◆ **Task brief**: Write out exactly the lines from the one with "Where should I" through the last line of the data below, but not the pictures.

◆ **Supplied information**:
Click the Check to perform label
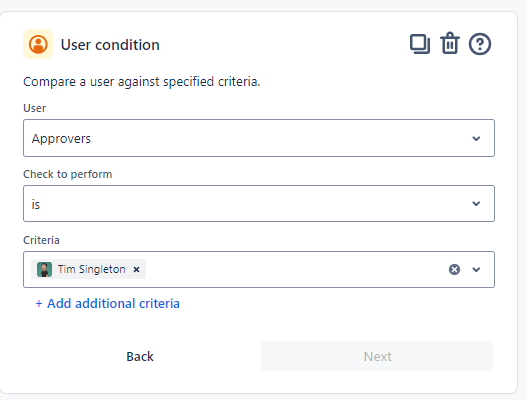 coord(68,174)
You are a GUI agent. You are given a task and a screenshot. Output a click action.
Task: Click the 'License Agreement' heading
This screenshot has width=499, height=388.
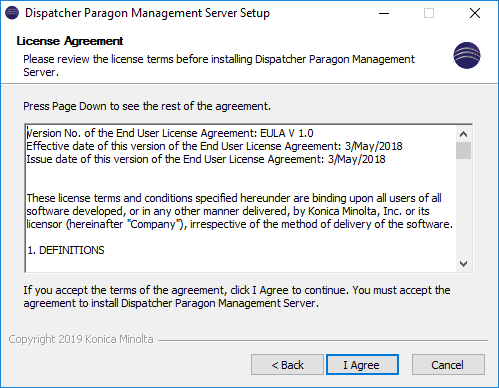(x=70, y=41)
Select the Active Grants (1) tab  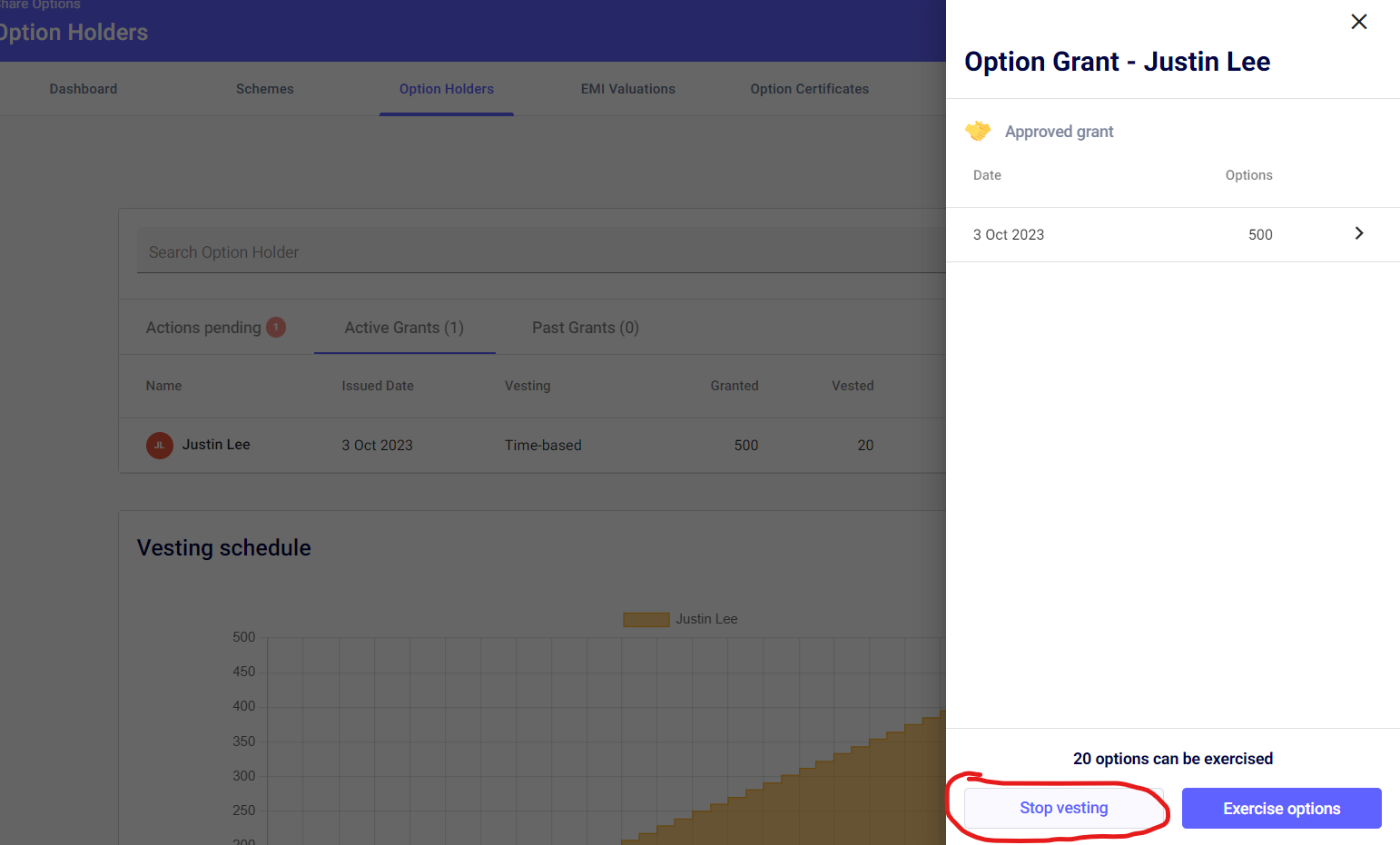pos(404,328)
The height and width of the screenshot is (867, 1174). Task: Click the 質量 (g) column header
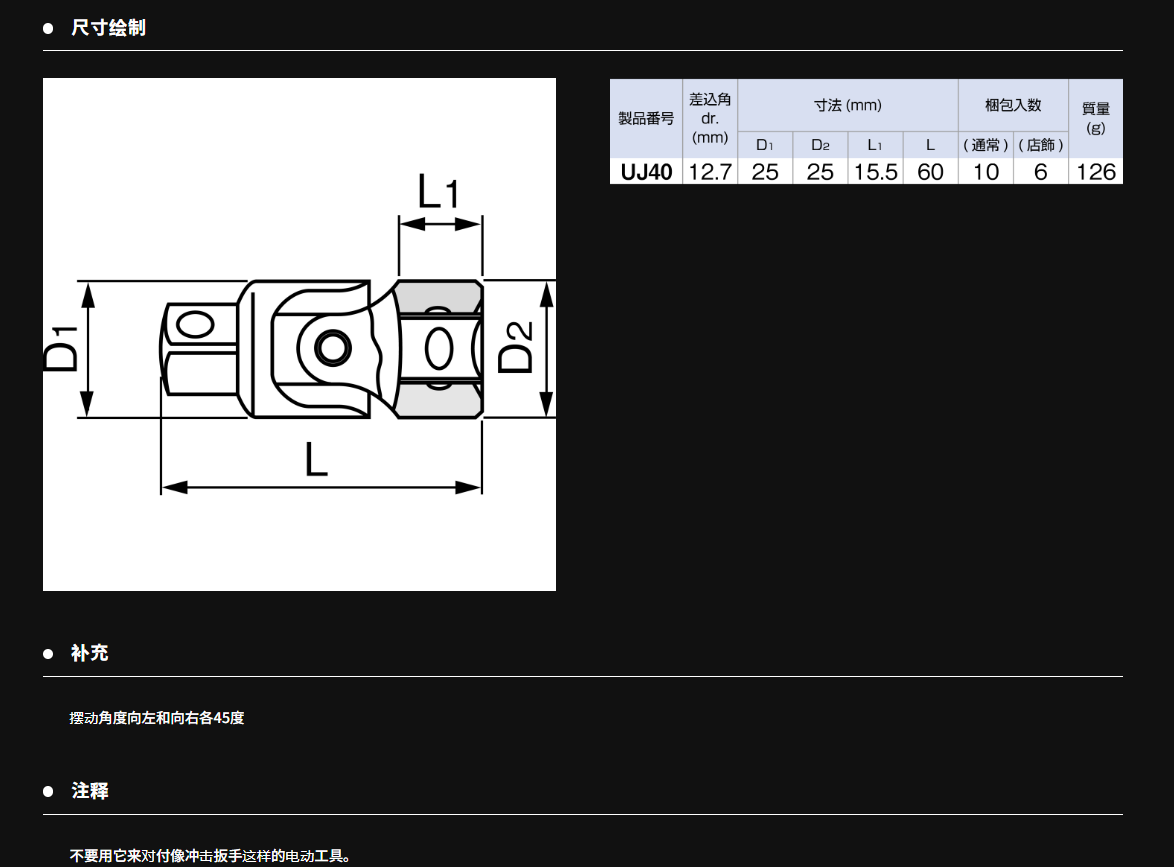coord(1095,118)
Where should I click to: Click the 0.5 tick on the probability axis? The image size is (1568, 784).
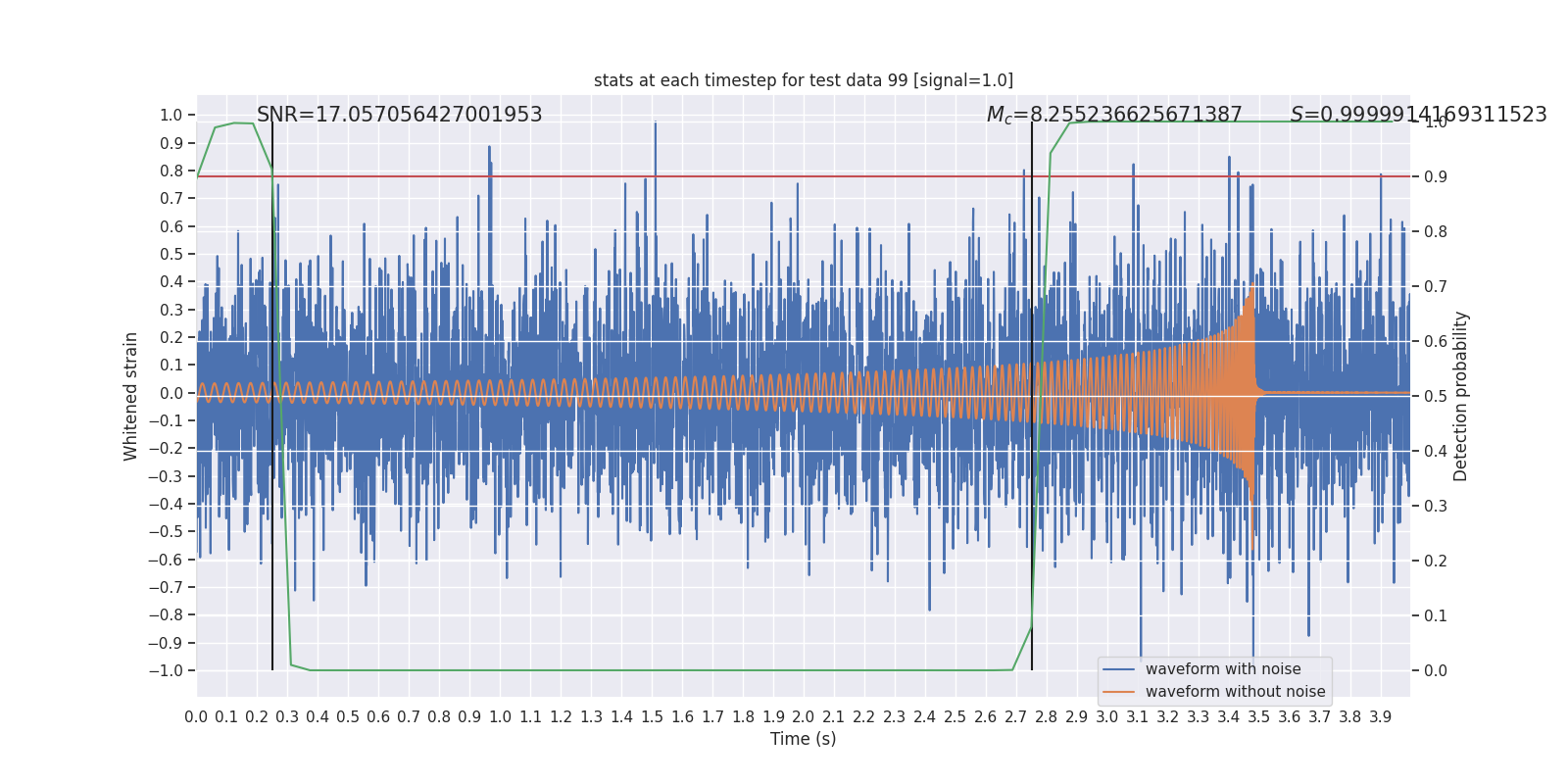pyautogui.click(x=1435, y=397)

◆ **Your response**:
Where should I click to: Click the 0.5 tick on the probability axis? The image size is (1568, 784).
pyautogui.click(x=1435, y=397)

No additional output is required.